Korean Webfoot Octopus Tofu Stew
Jjukkumi dubu jjigae is a Korean stew of webfoot octopus and soft tofu cooked in a gochugaru-seasoned anchovy broth. A full 450 grams of jjukkumi goes into the pot, providing a bouncy, chewy texture in every spoonful. The tofu absorbs the spicy broth as it cooks, creating a soft counterpoint to the firm octopus, and the contrast between the two textures is a central part of the dish. Rice wine added early in the cooking process neutralizes any fishiness from the seafood, keeping the broth clean-tasting rather than pungent. Soup soy sauce deepens the umami base without darkening the broth too heavily, and gochugaru provides the heat. Zucchini and onion contribute natural sweetness that rounds out the broth and prevents the salt from the seafood from feeling sharp or one-dimensional. Jjukkumi becomes rubbery if overcooked, so removing the pot from heat three to four minutes after it comes back to a boil is the key step for keeping the octopus tender and springy rather than tough.

Korean Shepherd's Purse Soup
Naengi-guk is a Korean spring soup made with anchovy-kelp stock, doenjang, and fresh shepherd's purse (naengi). Naengi is a cruciferous plant gathered from paddies, field edges, and roadsides in early spring, and both the root and the leaves are used. The root contributes an earthy, mineral fragrance and the leaves carry a slightly bitter green quality that together define the soup's character. The stock is made from dried anchovies and kelp simmered and strained, providing a clean umami base. Doenjang is dissolved through a mesh strainer rather than stirred directly into the pot, which keeps the broth clear rather than murky while still delivering the fermented soybean depth. Diced tofu simmers in the seasoned broth until warmed through. Naengi goes in during the final two to three minutes of cooking: longer exposure to heat breaks down the aromatic compounds in the herb and erases the spring fragrance that makes the soup worth making in the first place. The pairing of naengi's earthy bitterness with the fermented depth of the doenjang and the clean mineral tone of the anchovy stock produces a flavor that is distinctly seasonal and difficult to replicate outside of spring. Soup soy sauce, salt, and a small amount of garlic complete the seasoning. In Korean food culture, naengi-guk on the table is understood as one of the clearest signs that winter is finished.

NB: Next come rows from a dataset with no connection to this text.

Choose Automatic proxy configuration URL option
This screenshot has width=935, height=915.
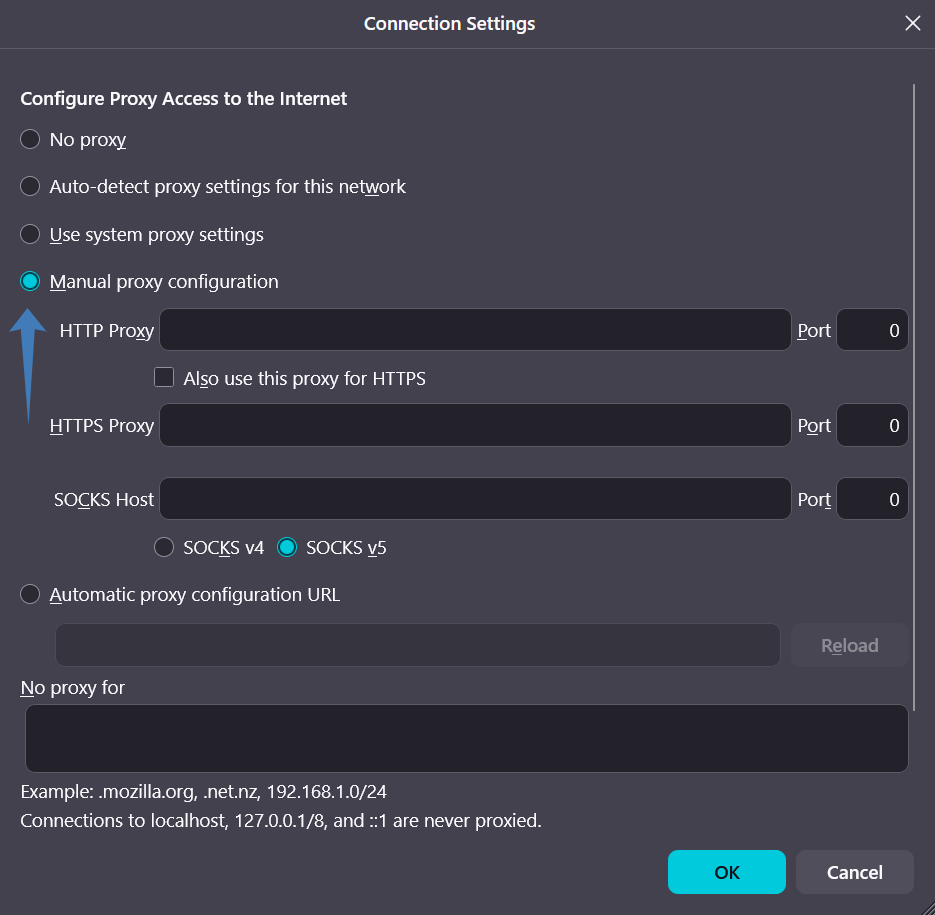(x=30, y=595)
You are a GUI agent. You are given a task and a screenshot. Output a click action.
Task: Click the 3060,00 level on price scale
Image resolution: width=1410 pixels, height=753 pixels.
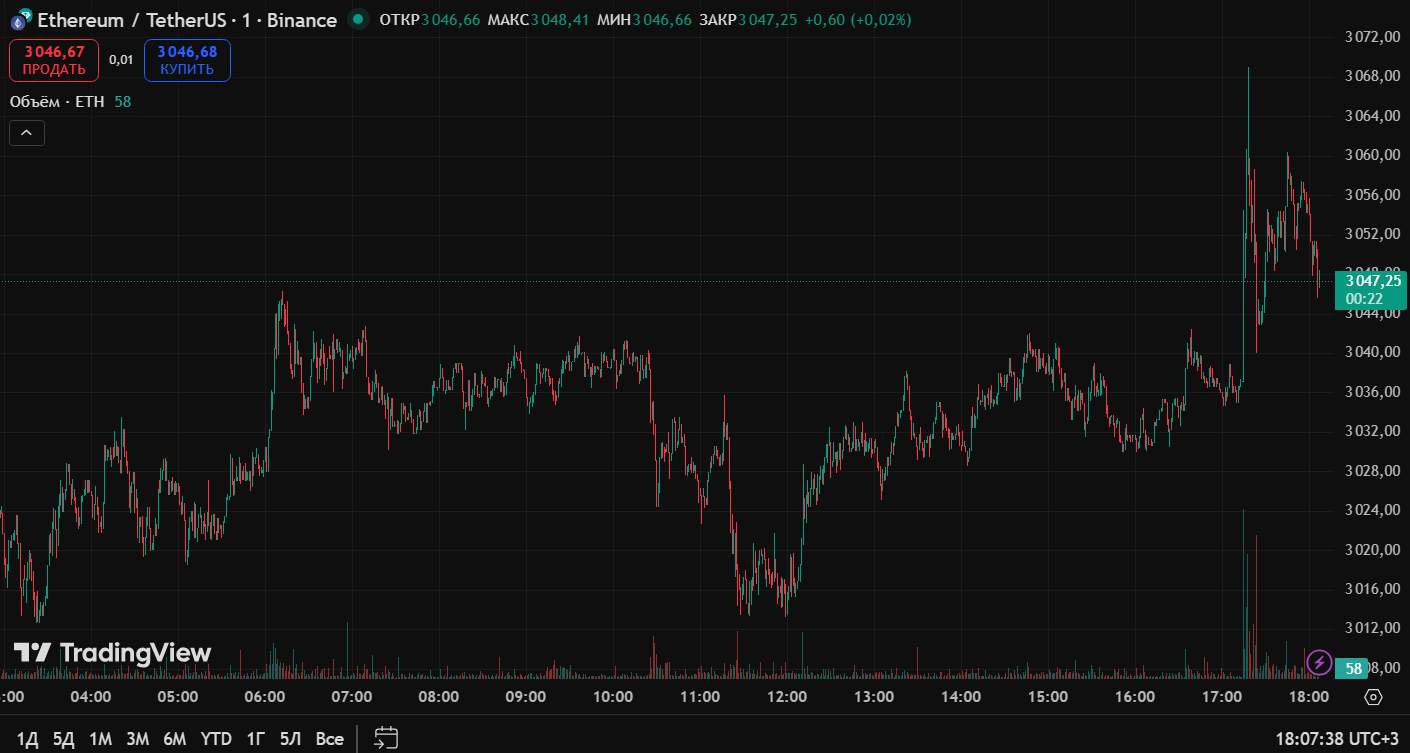tap(1370, 155)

Korean Braised Dried Radish Greens with Doenjang
Dried radish greens, once rehydrated and boiled tender, are braised in a doenjang-based seasoning until the liquid reduces to a concentrated glaze. The fermented soybean paste melts into the coarse fibers of the greens, infusing each strand with deep, earthy umami. A splash of anchovy stock is added after the initial stir-fry in perilla oil, and the pan is covered so the greens can absorb the broth slowly over low heat. As the liquid evaporates, the seasoning thickens and clings to every piece, producing a chewy, salty-savory bite that releases its flavors gradually when chewed. Gochugaru contributes a mild, lingering warmth rather than sharp heat, while garlic softens into a mellow sweetness that rounds out the intensity of the doenjang. Patience during the final reduction is essential: only when the braising liquid has nearly disappeared does the dish reach the dense, flavorful consistency that makes it an ideal topping for steamed rice.